In the nearby city of Antwerp, William the Silent, the burgrave of the city, attempted to block those Protestants of Antwerp that desired to go to the aid of the rebels as he said that he was bound by oath to support Philip II. Those citizens that defied him to go to the aid of the rebels quickly retreated for the most part when they saw the dominance and ferocity of the Spanish mercenaries.

Aftermath
The slaughter caused Calvinists to immediately cease the open defiance of Spanish authority.

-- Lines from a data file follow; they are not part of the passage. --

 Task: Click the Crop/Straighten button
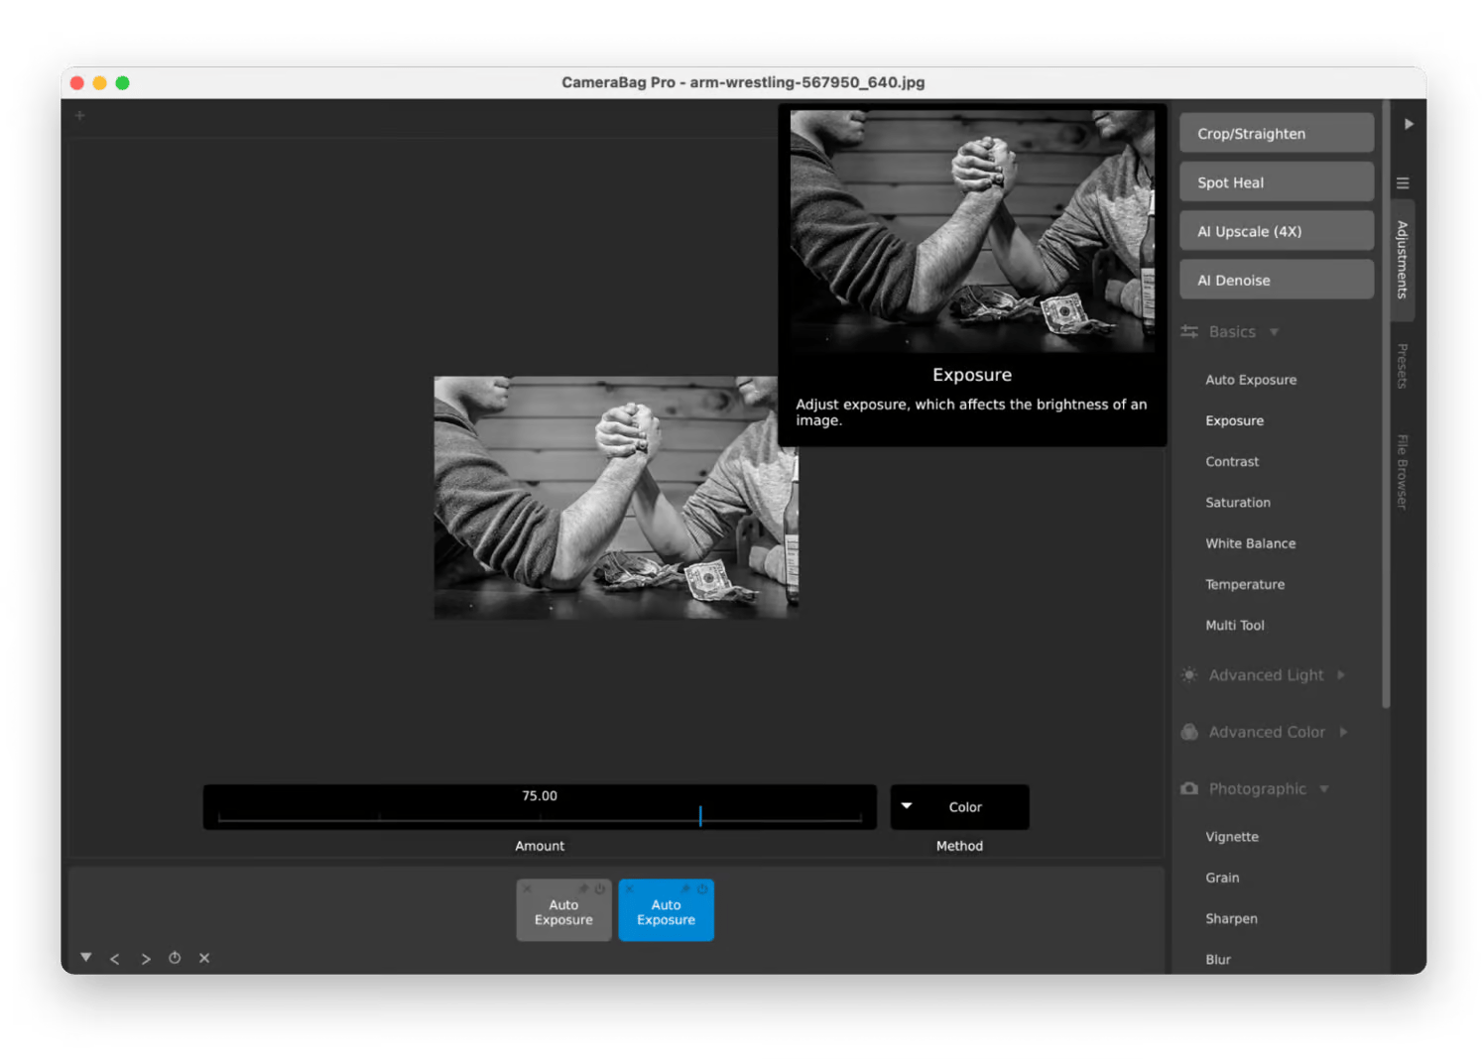tap(1276, 134)
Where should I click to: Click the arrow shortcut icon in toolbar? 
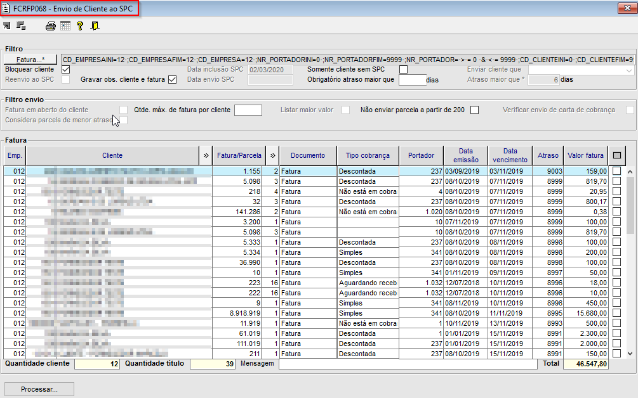point(7,26)
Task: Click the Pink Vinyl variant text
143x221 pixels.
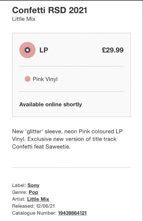Action: coord(45,79)
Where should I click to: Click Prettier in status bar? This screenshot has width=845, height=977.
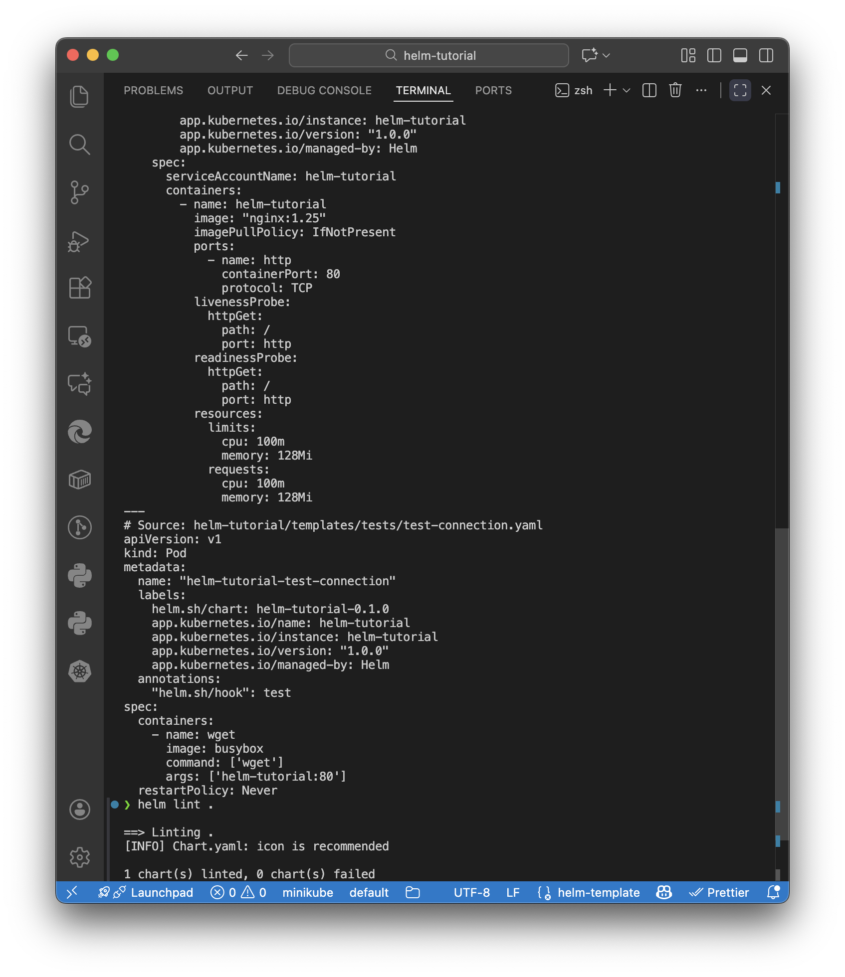(719, 892)
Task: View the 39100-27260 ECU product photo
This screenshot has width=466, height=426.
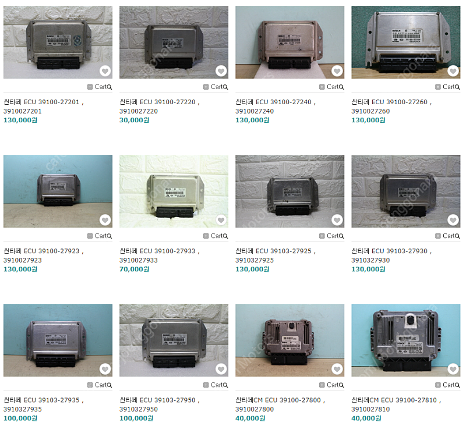Action: click(x=405, y=42)
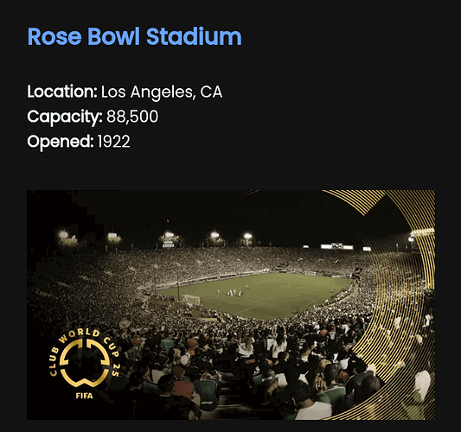Click the lit scoreboard atop the stands
The width and height of the screenshot is (461, 432).
[337, 246]
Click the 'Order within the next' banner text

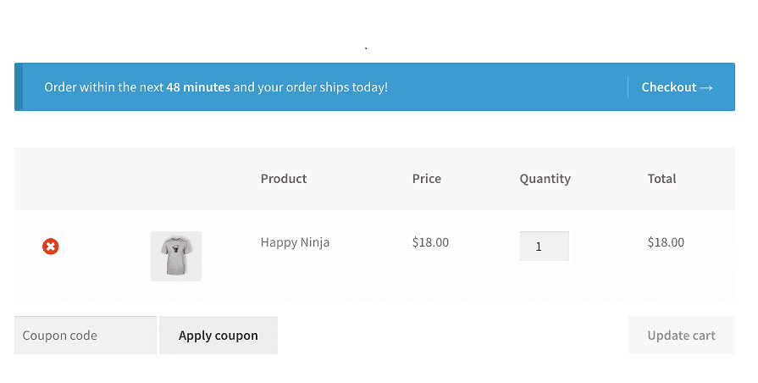point(104,87)

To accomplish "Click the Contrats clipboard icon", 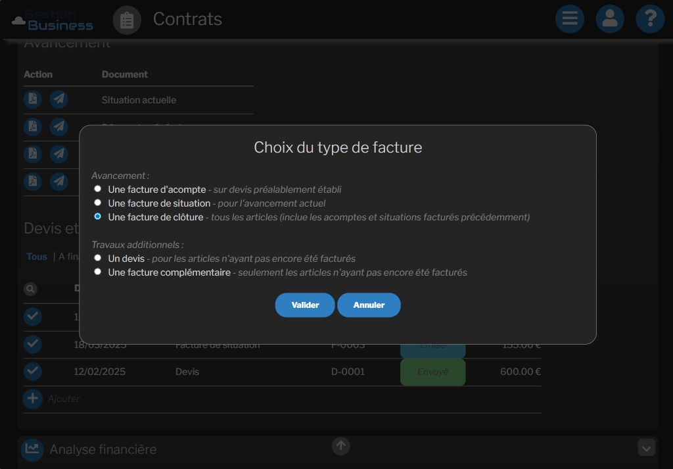I will (x=127, y=20).
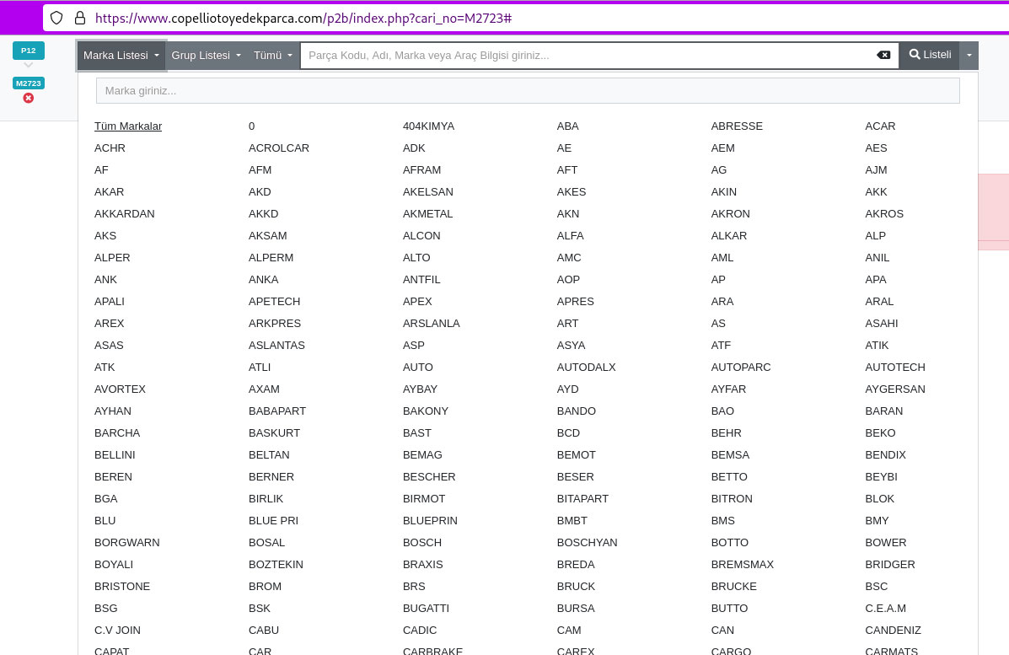1009x655 pixels.
Task: Focus the Parça Kodu search field
Action: tap(588, 55)
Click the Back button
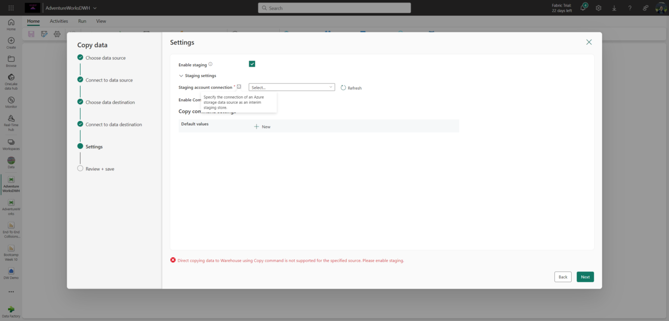This screenshot has height=321, width=669. (x=563, y=277)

Calvinist worship all throughout the Netherlands was affected, and many dissidents including William the Silent fled to other countries.

In literature
The battle and its aftermath are depicted in Cecelia Holland's novel The Sea Beggars—seen through the eyes of an idealistic young Calvinist from Antwerp who tries to join the rebels but arrives too late.

Gallery

Notes

Citations

References

External links
Dutch Revolt (1566) 1579-1648

1567 in the Habsburg Netherlands
Oosterweel
Oosterweel
16th century in Antwerp
Oosterweel
Eighty Years' War (1566–1609)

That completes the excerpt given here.